Cisco Looks To Eastern Europe For Innovation


Networking giant Cisco has never made a secret of its aggressive acquisition strategy, which should be good news for start-ups in Central and Eastern Europe as the company gets set to deepen its ties with the region.

The company lists 174 acquisitions dating back to 1995. Last year it bought ten companies, including for the first time two from CEE (Vienna-based SolveDirect and Cognitive Security, a 28-person company headquartered in Prague).

Romanski: Very quickly we zeroed in on Central Europe

Cisco, working with the Pioneers Festival team, will select five teams to join its first European Entrepreneurs in Residence (EIR) program. It will make the announcement at the Festival, an annual conference in Vienna that this year takes place on 29th and 30th October. Cisco EIR focuses on companies that are innovating in Internet of Everything/Things, security, big data and analytics, smart cities and other transformational opportunities.

While other companies have looked to the larger tech hubs such as London, Stockholm or Berlin to connect with tech talent, Cisco has chosen to base its program in the Austrian capital.

Hilton Romanski, who leads corporate development at Cisco and is a guest speaker at the Festival, says working with start-ups in Vienna is part of the company’s long-term strategic ambition to strengthen its engagement with the CEE region.

“We looked at the world about seven ago and said, ‘where do we think the next big trends around innovation and venture formation are going to occur?’,” says Romanski. “Very quickly we zeroed in on Central Europe.”

This Market Is Full Of Really Talented Scientists

“The reason why we are so passionate about being in the region and having this engagement with Pioneers is because we see a lot of very compelling innovation happening across multiple sectors that we care about, whether it is IT automation, services, video, security, really right across the gamut of things we care about,” he says, adding that he sees the region as a place where Cisco can potentially acquire more companies.

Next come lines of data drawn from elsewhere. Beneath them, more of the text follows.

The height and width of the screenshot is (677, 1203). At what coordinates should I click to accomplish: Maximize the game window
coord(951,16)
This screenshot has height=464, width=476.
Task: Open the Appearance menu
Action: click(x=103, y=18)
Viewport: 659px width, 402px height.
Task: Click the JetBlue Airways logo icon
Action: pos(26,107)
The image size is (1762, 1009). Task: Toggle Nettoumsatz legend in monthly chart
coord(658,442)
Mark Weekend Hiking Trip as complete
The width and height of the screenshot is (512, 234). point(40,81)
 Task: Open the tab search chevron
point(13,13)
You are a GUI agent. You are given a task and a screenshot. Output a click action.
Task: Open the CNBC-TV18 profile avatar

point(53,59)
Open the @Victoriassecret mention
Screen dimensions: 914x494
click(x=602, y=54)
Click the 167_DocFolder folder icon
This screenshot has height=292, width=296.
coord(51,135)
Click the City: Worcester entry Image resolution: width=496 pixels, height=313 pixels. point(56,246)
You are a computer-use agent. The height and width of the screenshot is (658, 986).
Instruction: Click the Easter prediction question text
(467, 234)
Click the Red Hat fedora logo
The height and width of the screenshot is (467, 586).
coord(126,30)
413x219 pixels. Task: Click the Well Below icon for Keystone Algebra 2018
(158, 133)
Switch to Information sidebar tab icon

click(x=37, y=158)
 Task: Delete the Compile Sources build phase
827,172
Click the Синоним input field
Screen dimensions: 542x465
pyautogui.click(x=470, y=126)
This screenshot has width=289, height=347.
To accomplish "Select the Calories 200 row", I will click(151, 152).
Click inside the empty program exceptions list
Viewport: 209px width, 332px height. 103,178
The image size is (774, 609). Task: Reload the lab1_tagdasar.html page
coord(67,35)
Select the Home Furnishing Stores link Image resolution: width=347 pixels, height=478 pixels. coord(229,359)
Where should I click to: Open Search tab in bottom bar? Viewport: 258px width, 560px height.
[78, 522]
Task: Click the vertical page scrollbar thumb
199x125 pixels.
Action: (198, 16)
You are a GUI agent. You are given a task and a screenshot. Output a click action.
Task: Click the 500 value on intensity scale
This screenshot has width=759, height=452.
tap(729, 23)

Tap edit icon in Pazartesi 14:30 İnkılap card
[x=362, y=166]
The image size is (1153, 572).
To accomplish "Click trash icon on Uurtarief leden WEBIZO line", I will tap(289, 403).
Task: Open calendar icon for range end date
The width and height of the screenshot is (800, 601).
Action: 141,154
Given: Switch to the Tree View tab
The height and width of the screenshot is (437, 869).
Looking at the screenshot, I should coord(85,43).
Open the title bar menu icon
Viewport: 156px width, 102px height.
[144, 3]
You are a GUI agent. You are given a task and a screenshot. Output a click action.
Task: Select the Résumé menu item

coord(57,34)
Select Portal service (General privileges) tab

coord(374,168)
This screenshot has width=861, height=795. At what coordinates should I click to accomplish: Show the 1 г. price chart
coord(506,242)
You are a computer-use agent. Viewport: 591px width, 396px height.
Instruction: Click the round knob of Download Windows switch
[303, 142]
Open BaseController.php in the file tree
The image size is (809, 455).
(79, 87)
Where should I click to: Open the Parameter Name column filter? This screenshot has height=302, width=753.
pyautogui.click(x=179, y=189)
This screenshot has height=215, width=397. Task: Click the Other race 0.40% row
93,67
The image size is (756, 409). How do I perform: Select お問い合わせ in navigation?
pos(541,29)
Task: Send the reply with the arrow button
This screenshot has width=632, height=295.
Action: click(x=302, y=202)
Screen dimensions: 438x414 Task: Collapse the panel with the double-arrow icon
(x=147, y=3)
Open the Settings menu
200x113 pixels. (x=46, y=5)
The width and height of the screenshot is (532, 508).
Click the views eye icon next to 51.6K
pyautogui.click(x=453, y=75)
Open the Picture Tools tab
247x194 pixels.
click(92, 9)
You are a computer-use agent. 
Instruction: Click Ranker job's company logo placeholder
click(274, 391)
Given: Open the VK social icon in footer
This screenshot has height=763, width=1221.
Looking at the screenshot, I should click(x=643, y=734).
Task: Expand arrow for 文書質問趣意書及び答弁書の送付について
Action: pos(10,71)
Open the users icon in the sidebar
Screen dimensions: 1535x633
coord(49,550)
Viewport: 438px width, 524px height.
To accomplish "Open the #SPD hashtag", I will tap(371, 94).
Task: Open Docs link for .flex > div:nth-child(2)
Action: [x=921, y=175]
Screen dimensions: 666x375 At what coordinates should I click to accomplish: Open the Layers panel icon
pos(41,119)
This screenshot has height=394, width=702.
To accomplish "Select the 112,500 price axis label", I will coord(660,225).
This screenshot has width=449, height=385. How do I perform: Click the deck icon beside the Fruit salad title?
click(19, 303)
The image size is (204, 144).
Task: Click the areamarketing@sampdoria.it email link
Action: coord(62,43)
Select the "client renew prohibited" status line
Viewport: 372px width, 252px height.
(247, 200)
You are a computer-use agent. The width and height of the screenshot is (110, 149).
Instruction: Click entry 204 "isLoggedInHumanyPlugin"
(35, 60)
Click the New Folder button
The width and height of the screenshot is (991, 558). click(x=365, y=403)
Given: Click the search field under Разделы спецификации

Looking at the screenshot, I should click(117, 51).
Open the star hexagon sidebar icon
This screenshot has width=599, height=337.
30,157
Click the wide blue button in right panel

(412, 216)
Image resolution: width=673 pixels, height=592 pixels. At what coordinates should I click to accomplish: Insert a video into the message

Romanski acknowledges that while the level of engineering and mathematical skills in the CEE is high, business skills are not as well developed. But, he said, this is a relatively easy problem to solve.
“You have to weigh the trade-offs,” he says. “This market is full of really talented scientists and mathematicians that have come out of an educational system that is really world class and they are inventing things that are really innovative but you need to package and really drive that into a marketplace. I would rather solve that problem than marketing something that ultimately anyone can replicate pretty quickly.”

Winning companies will get funding from Cisco in the form of a convertible note, as well as the free co-working space in the city. But, says Thomas Werner, one of the two Cisco people running the accelerator, the most important thing the company will bring is a combination of its mentors and staff, alongside the opportunity to connect with Cisco customers. Of the 300-plus applicants (see the panel below), about half are from the CEE region including the Baltics and Russia.

The City Of Vienna Was Very Open

How does Cisco see the process working? “I want to find start-ups that are close to us and what we do, but extremely innovative,” says Werner. “After six months of incubation I want to have a co-development, co-market, co-usage agreement to take them on the route from product to market 12 months after the program itself. That will be a very tangible outcome.”

Alongside Werner, the program will be run by Martin Bittner. The two entrepreneurs were part of SolveDirect, a Vienna-based provider of cloud-delivered services management integration software and services acquired by Cisco in April 2013.

“The city of Vienna was very open, letting us use their projects for use cases,” says Bittner. “Pioneers are very active in the start-up community. The elements came together pretty well here and our mission is European wide so it’s not that important where the program is.”

Bittner says he hopes that some of the teams will be able to work with the Vienna authorities to deliver a program that can really help solve some of the city’s problems, maybe in the area of the Internet of Things. One in ten applicants to the EIR program said it was working in the IoT space.
“I would like to have a start-up that solves a problem that everyone gets,” says Bittner. “That would be something like we can save the cost of lighting in the city by millions and make it secure. Those type of things are things that normal people get.”

50 Billion Devices By 2020

Cisco has bullishly predicted that 50 billion devices will be connected to the Internet by 2020, so that’s just five years away. The company also released a white paper that said the Internet of Everything had the potential to unlock $14 trillion of value globally. To put that into perspective, the combined GDP of the 27 member states of the European Union in 2012 was $16 trillion.

Hilton stands strongly behind the company’s projections. “If you imagine the things that are currently not connected but by virtue of the fact that IP anywhere is now a reality simply because it’s cheap enough — a sensor on a piece of clothing, or sitting on a jet engine at 30,000 feet, or sitting on the shop floor — that is a relatively inexpensive individual value proposition that in aggregate begins to become very robust because it redefines the processes that have so far been manual and closed in nature,” he says.

“Think about the trillions of dollars that are involved in all the different processes right now that are associated with any number of things that IP will go to add much more value to. The numbers add up very quickly.”